By John W. Cashman, Jr., CPA
Tax Manager at Gray, Gray & Gray, LLP
While it is tax season for most of us, it is Christmas for online identity thieves. With so many people transferring their personal information and financial data via mail or electronically, unscrupulous individuals are having a field day. In most cases they are targeting tax refunds, using stolen social security numbers to assume your identity and taking the money that is rightfully yours.
Nobody is immune, and everybody should take steps to deter and prevent identity theft. The IRS is increasing its own efforts to detect and intercept online identity thieves. The IRS also offers several suggestions for steps you can take, along with recommendations on what to do if you fall victim to identity theft.
The IRS has made several changes to help prevent tax refund fraud before it can occur. For example, this year the IRS is limited direct deposit refunds made to a single taxpayer to three, with any subsequent refunds being made via paper check. This limit will also help deter tax preparers who improperly deposit client funds into their own accounts.
In addition the IRS is working to prevent online identity theft for those filing their taxes electronically.
- The IRS Identity Protection PIN (IP PIN) is a unique six digit number that is assigned annually to victims of identity theft for use when filing their federal tax return that shows that a particular taxpayer is the rightful filer of the return
- IRS is offering certain taxpayers the opportunity to opt into the IP PIN program
- These are taxpayers who may be unaware that they are identity theft victims but IRS identified them because their accounts have indications of identity theft
- This year, IRS uses an online process through its website that will allow taxpayers who have an IP PIN requirement and lose their IP PIN to create an account and receive an IP PIN online
Here are signs the IRS says you should look for that might indicate you have fallen victim to identity theft. Be alert if you receive a written notice from the IRS or learn from your tax professional that:
- More than one tax return was filed for you
- You owe additional tax, have a refund offset or have had collection actions taken against you for a year you did not file a tax return
- IRS records indicate you received more wages than you actually earned
- Your state or federal benefits were reduced or cancelled because the agency received information reporting an income change
If you suspect that someone may have accessed your personal information and is using your social security number to steal your tax return, take these steps immediately:
- File a report with the local police
- File a complaint with the Federal Trade Commission (FTC) or the FTC Identity Theft hotline
- Contact one of the three major credit bureaus to place a “fraud alert” on your account (Equifax, Experian, or TransUnion)

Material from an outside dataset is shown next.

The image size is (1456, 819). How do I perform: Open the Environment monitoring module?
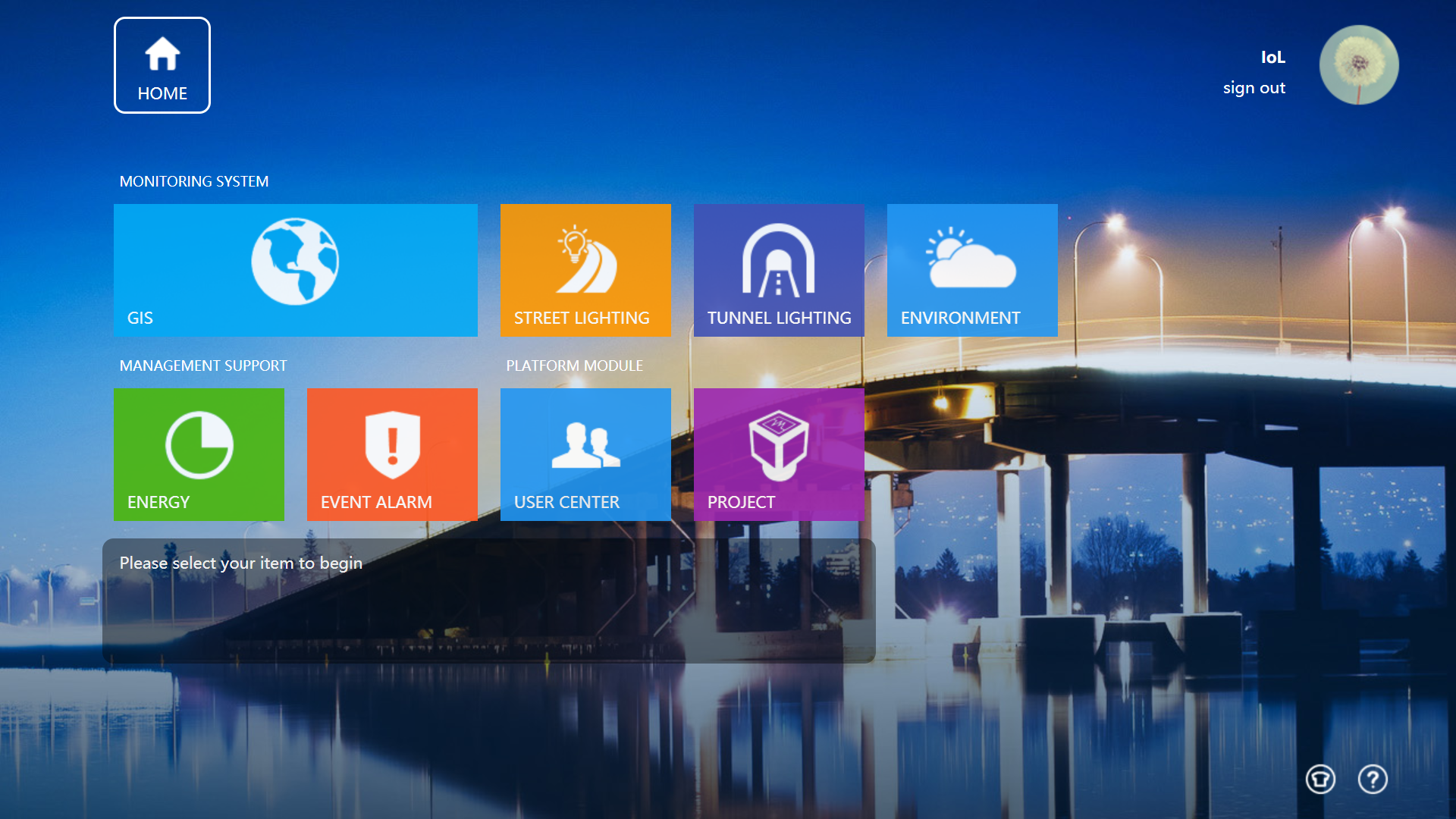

- Close any accounts that have been tampered with or opened fraudulently
In addition, if a taxpayer’s SSN has been compromised and the taxpayer knows or suspects he or she may be a victim of tax-related identity theft, a taxpayer should:
- Respond immediately to any IRS notice and call the number provided
- Complete IRS Form 14039, Identity Theft Affidavit. Use a fillable form at IRS’s website, print, then mail or fax according to instructions
- Continue to pay your taxes and file your tax return, even if you must do so by paper
- If you previously contacted IRS and did not have a resolution, contact the Identity Protection Specialized Unit
Of course, avoiding identity theft in the first place is the best way to avoid the hassle of dealing with the aftermath. The IRS offers several practical steps that a taxpayer can take to avoid becoming a victim of taxpayer identity theft:
- Don’t carry your Social Security card or any documents that include your social security number (SSN) or Individual Taxpayer Identification Number (ITIN)

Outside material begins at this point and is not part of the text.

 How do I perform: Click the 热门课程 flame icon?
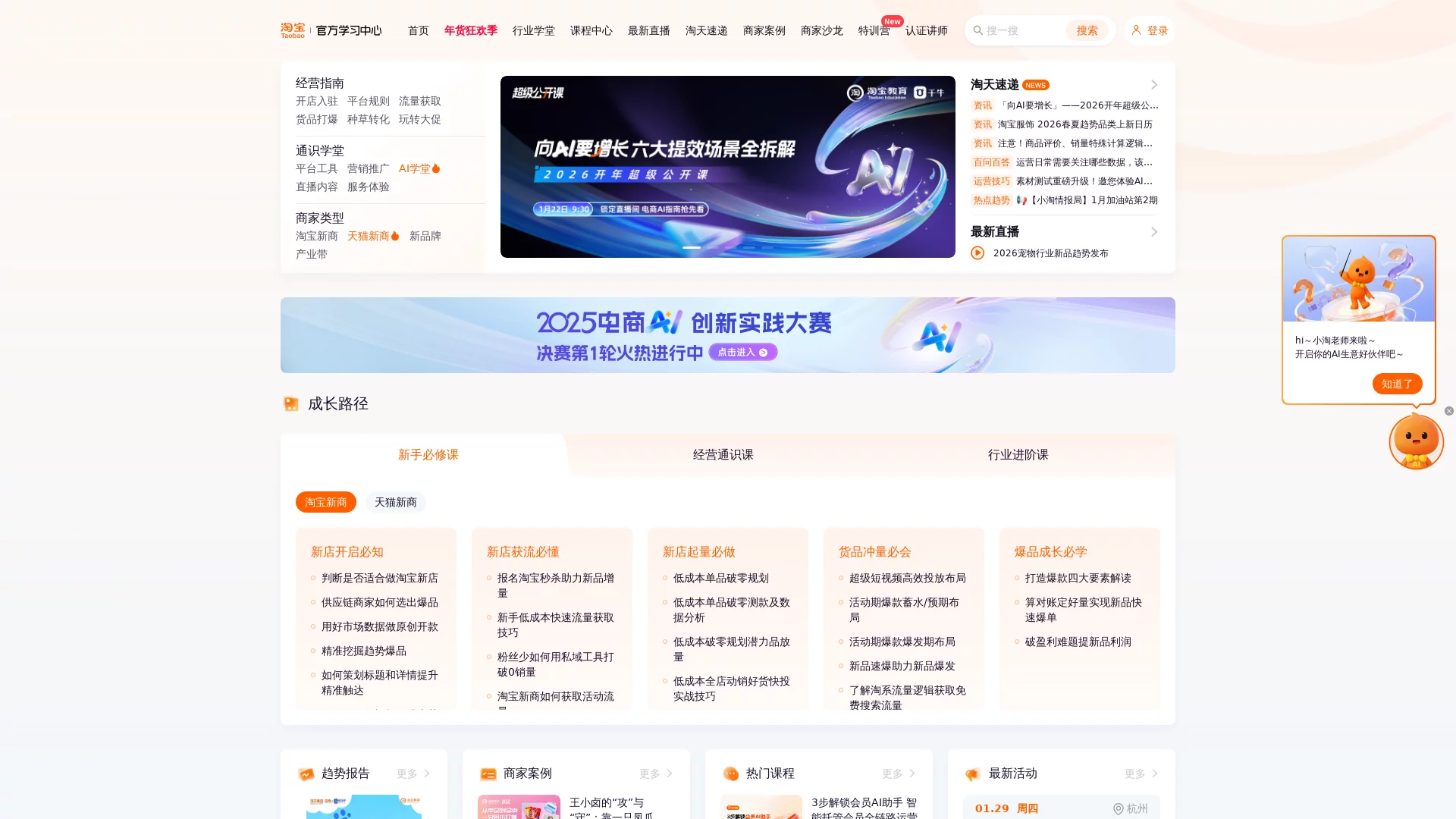731,774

- Don’t give a business your SSN or ITIN just because they ask – give it only when required
- Guard your financial information closely
- Check your credit report every 12 months
- Review your Social Security Administration earnings statement annually
- Secure personal information in your home
- Protect your personal computers by using firewalls and anti-spam/virus software, updating security patches and changing passwords for Internet accounts
- Don’t give personal information over the phone, through the mail or on the Internet unless you have initiated the contact or you are sure you know with whom you are dealing
Victim case resolutions are extremely complex cases to resolve, frequently touching on multiple issues and multiple tax years. A typical case can take 120 days to resolve, and IRS is working to streamline its internal process and reduce that time period.